* Your task:
Pull out every line in the data that has the string "block" in it.

Top of Records shown

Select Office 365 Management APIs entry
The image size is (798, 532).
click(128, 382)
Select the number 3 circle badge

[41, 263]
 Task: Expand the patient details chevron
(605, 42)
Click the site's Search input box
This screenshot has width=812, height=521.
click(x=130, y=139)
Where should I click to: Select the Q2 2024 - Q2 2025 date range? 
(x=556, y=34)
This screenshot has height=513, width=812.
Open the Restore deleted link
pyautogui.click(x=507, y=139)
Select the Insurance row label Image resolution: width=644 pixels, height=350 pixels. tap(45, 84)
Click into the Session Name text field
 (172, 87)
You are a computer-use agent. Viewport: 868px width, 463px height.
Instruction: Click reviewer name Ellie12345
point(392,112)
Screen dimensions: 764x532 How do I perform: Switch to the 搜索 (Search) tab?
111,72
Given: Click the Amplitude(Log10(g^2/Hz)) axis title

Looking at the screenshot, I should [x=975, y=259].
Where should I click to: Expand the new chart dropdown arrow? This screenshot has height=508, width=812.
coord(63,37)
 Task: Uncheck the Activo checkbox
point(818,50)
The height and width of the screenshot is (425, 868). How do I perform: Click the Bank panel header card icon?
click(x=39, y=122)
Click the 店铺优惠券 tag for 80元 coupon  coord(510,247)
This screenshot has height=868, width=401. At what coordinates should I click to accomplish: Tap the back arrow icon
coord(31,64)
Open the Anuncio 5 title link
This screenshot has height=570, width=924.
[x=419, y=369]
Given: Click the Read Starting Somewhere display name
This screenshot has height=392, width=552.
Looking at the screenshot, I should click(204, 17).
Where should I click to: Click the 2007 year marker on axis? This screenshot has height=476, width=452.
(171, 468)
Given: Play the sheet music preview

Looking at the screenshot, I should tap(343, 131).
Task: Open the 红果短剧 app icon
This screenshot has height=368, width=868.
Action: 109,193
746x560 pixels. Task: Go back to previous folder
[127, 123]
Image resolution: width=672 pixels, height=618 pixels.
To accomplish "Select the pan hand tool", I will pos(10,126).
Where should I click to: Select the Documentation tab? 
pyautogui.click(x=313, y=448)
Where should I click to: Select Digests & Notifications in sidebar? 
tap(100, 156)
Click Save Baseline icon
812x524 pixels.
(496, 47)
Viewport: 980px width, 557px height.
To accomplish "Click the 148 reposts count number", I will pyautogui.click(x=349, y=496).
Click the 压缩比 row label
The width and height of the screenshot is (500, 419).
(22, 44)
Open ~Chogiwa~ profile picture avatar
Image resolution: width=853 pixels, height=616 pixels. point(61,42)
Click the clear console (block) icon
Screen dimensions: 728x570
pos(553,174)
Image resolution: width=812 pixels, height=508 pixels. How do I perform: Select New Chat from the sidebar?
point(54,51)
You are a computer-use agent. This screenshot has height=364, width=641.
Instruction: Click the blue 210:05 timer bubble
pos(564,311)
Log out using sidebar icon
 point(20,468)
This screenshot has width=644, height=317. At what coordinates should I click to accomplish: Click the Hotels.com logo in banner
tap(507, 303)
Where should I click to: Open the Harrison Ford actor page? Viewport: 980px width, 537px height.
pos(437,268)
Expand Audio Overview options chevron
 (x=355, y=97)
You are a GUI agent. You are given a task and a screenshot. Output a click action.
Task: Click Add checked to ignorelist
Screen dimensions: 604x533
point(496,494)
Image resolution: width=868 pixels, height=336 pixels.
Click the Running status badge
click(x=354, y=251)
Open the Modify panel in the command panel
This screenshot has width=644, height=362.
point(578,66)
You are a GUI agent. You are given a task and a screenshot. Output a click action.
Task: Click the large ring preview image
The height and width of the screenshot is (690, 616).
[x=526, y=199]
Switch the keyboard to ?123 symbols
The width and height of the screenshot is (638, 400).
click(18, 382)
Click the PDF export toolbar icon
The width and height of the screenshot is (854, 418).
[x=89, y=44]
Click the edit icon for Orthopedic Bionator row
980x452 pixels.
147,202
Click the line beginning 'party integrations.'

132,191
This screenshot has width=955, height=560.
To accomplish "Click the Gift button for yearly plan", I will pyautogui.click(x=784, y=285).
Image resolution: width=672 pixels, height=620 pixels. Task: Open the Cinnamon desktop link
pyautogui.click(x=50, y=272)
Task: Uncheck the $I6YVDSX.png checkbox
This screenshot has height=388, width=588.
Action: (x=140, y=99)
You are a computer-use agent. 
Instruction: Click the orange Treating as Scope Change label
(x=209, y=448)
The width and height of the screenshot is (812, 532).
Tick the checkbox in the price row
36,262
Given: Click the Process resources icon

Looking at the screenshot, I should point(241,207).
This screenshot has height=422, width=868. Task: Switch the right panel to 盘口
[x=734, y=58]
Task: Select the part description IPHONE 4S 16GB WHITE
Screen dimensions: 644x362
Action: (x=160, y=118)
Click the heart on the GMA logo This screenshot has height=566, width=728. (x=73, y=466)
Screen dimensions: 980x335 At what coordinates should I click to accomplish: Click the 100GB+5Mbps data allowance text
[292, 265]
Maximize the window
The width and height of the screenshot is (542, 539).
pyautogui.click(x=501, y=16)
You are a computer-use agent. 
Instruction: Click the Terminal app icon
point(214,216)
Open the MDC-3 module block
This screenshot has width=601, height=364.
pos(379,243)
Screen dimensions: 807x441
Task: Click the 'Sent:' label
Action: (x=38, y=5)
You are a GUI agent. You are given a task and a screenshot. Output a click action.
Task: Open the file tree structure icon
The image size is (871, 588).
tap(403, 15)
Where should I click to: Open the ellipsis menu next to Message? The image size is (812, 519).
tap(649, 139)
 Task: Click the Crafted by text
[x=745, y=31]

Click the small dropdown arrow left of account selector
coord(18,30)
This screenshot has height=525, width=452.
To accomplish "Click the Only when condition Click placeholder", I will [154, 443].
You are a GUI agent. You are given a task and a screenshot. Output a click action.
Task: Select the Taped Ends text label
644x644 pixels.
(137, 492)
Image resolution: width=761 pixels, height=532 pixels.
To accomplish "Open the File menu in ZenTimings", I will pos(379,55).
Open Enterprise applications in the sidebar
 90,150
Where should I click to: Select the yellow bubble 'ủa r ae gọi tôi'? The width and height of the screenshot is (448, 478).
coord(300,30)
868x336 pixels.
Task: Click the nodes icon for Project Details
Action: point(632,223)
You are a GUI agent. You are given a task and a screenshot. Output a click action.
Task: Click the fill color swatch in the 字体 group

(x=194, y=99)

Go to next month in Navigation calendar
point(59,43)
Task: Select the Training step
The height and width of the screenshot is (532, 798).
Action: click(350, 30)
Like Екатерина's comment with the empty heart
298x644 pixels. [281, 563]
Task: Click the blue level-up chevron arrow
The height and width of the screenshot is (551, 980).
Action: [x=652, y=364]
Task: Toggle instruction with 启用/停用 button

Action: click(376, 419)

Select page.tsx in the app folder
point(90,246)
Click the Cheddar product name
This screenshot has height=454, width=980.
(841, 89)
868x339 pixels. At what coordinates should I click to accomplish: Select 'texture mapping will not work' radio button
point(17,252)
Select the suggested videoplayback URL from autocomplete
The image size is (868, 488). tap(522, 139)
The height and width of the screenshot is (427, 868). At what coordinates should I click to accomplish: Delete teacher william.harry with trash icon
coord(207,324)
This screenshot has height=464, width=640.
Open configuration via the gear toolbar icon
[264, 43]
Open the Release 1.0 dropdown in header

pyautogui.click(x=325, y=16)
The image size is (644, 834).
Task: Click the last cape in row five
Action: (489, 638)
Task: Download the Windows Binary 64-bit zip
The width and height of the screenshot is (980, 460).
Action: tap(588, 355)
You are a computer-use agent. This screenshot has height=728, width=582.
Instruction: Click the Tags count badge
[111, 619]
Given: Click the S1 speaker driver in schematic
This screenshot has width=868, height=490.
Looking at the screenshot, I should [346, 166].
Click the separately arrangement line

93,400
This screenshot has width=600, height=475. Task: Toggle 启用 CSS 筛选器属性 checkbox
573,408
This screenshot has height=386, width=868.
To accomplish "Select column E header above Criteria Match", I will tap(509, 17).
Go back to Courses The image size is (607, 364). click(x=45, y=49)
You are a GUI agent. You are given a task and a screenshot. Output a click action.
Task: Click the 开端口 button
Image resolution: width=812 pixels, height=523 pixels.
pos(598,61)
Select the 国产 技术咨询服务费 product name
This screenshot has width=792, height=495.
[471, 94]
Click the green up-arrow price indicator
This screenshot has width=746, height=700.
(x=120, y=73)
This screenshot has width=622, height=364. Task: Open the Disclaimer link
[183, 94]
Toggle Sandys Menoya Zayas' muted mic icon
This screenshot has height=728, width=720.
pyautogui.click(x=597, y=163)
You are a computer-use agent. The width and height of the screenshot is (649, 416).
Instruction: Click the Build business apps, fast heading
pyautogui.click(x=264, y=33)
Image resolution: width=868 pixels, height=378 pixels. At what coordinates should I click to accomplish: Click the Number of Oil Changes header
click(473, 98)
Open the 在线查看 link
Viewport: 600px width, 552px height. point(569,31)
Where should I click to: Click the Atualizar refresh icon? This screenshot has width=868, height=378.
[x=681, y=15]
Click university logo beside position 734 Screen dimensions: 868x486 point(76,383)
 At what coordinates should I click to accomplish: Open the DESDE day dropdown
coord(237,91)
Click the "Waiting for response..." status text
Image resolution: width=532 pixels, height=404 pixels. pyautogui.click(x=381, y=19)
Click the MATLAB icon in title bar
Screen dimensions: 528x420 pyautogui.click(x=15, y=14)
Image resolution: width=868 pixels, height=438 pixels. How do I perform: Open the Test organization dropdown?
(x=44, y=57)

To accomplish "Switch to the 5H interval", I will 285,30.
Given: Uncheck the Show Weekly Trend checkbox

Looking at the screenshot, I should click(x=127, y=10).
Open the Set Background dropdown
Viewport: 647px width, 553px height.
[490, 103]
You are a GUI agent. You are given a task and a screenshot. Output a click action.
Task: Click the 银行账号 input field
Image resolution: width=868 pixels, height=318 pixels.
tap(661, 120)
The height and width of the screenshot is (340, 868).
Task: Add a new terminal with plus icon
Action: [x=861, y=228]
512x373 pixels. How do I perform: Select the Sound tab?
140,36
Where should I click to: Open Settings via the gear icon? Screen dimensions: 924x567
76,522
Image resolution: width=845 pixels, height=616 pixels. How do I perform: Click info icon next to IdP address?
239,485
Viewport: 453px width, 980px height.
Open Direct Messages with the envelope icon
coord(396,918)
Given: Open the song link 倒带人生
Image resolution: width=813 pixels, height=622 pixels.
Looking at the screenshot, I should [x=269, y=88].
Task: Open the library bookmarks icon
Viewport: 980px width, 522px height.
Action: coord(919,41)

Bottom of Records shown

* Written reply:
Click the clear console (block) icon
Open the MDC-3 module block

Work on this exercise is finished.